En cuanto llenaron los estómagos se pusieron en marcha a través de las calles, siguiendo la ruta que les habían marcado: de Oke T'Noon a Caramess y, desde allí, siguieron el muro hasta que llegaron a la calle Smooke. A decir verdad, las indicaciones no demostraron ser del todo fiables. La calle Smooke, que era una carretera estrecha y estaba mucho menos transitada que las que acaban de dejar atrás, no los llevó al Viático como les habían dicho, sino a un laberinto de edificios tan sencillos que parecían barracones. Se veían niños que jugaban en la tierra y, entre ellos, unos cuantos ragemy salvajes, un desafortunado cruce entre cerdo y perro que Cortés había visto asado y servido en Mai-Ké, pero que parecía ser tratado como mascota en Yzordderrex. Ya fuese por el lodo, por los niños o por el hedor de los ragemy, había legiones de zarzis amontonadas sobre ellos.
—Nos habremos desviado en un cruce —dijo el místico—. Será mejor que…
Se detuvo a mitad de la frase al escuchar un grito, procedente de un lugar cercano, que había logrado que los niños se pusieran en pie y salieran corriendo en busca de su origen. Entre la algarabía destacaba un chillido bastante desagradable que se alzaba y decaía como el grito de un guerrero. Antes de que Pai o Cortés pudieran siquiera comentar ese detalle, Hurra echó a correr tras el resto de los niños, sorteando charcos y ragemys. Cortés miró a Pai, que se encogió de hombros. Ambos se pusieron en marcha detrás de la niña, y el rastro los guió hasta un callejón que desembocaba en una calle ancha y transitada, pero que se vaciaba a una velocidad vertiginosa a medida que transeúntes y conductores por igual buscaban refugio de aquello que se avecinaba colina abajo.

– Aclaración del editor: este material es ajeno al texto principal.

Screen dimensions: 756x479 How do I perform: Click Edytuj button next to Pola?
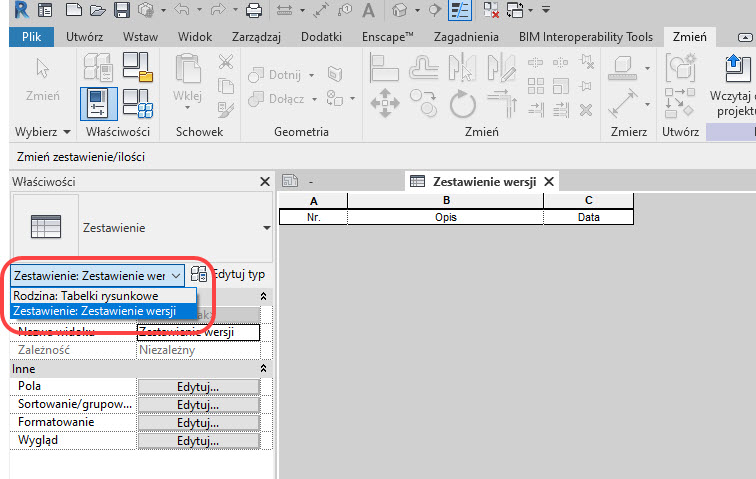197,386
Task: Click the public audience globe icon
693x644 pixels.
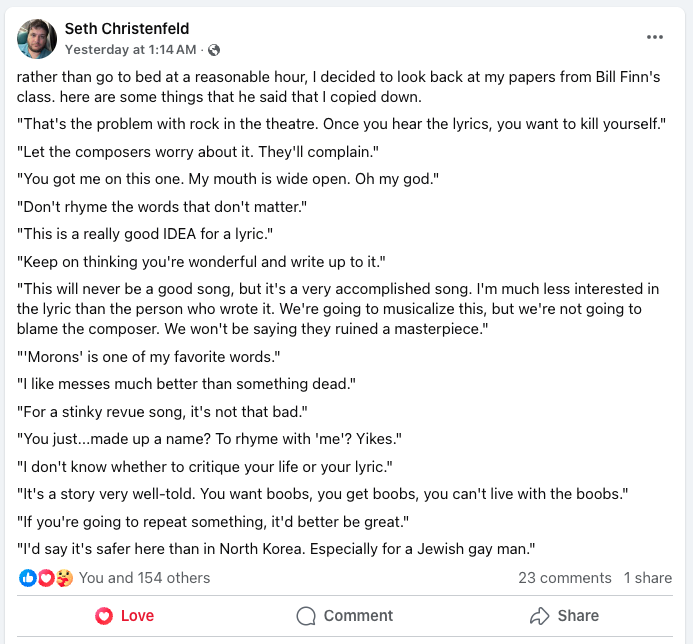Action: pyautogui.click(x=213, y=49)
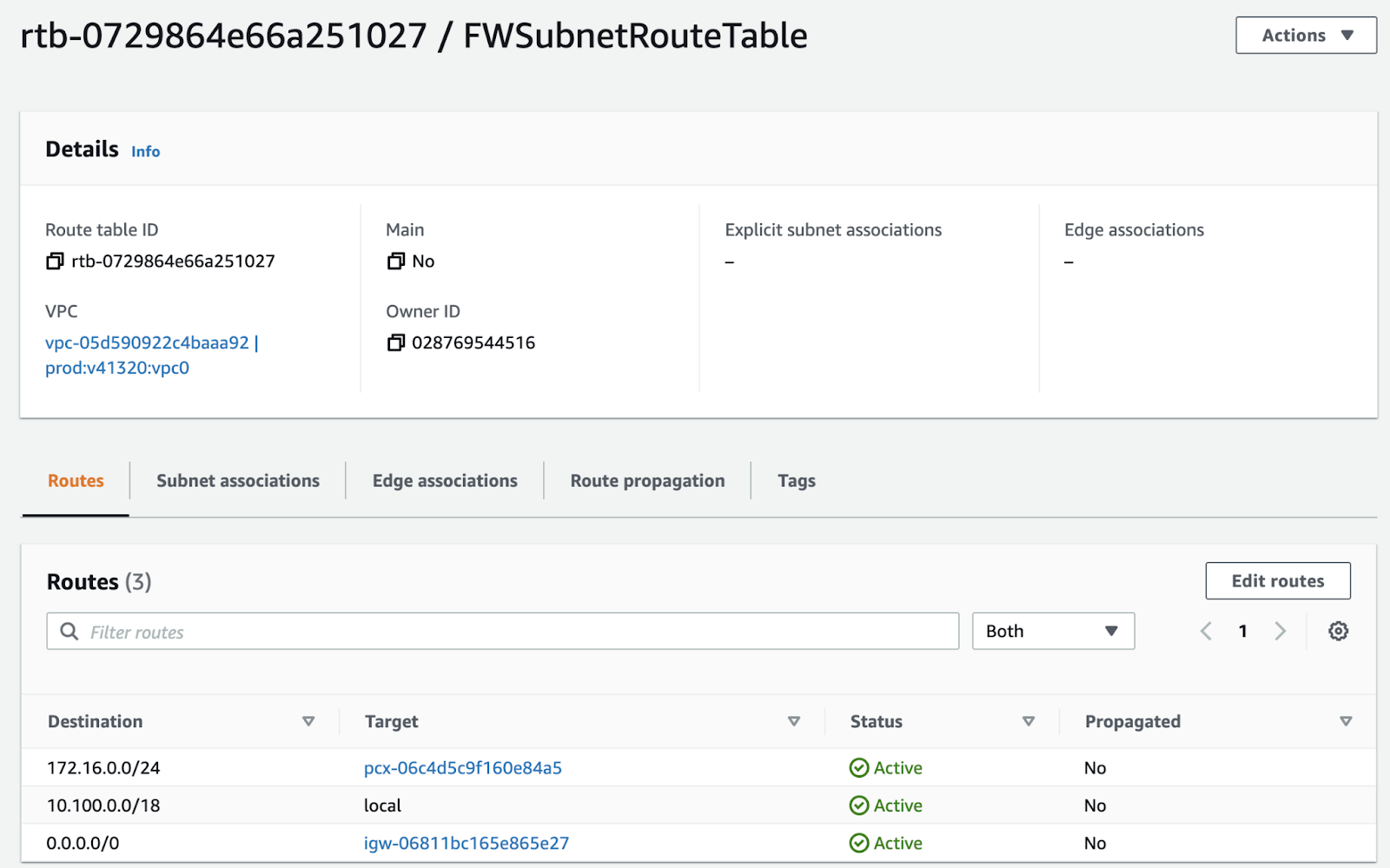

El hombre que gritaba llegó en primer lugar: un tipo el doble de alto que Cortés que iba ataviado con una armadura y que sujetaba en las manos sendas banderas escarlatas, cuyos extremos se arrastraban a su paso mientras corría. El volumen y el tono de su grito no quedaban ensombrecidos por la velocidad a la que se movía. A su espalda avanzaba un batallón de soldados engalanados con armaduras similares a la del vociferador (ninguno de ellos medía menos de dos metros y medio de altura), seguido por un vehículo que había sido diseñado sin ningún género de duda para subir y bajar las empinadas calles de la ciudad con la mínima molestia para sus pasajeros. Las ruedas eran de la misma altura que el soldado que gritaba, y el chasis del vehículo estaba dispuesto entre ellas. Su carrocería era oscura y brillante, pero aún más oscuras eran las ventanas. Una gaviota había quedado apresada entre los radios de las ruedas en el camino de descenso de la colina. El pájaro aleteaba y sangraba al compás del movimiento de las ruedas; sus gritos, si bien lastimeros, complementaban a la perfección la cacofonía provocada por las ruedas, el motor y los gritos.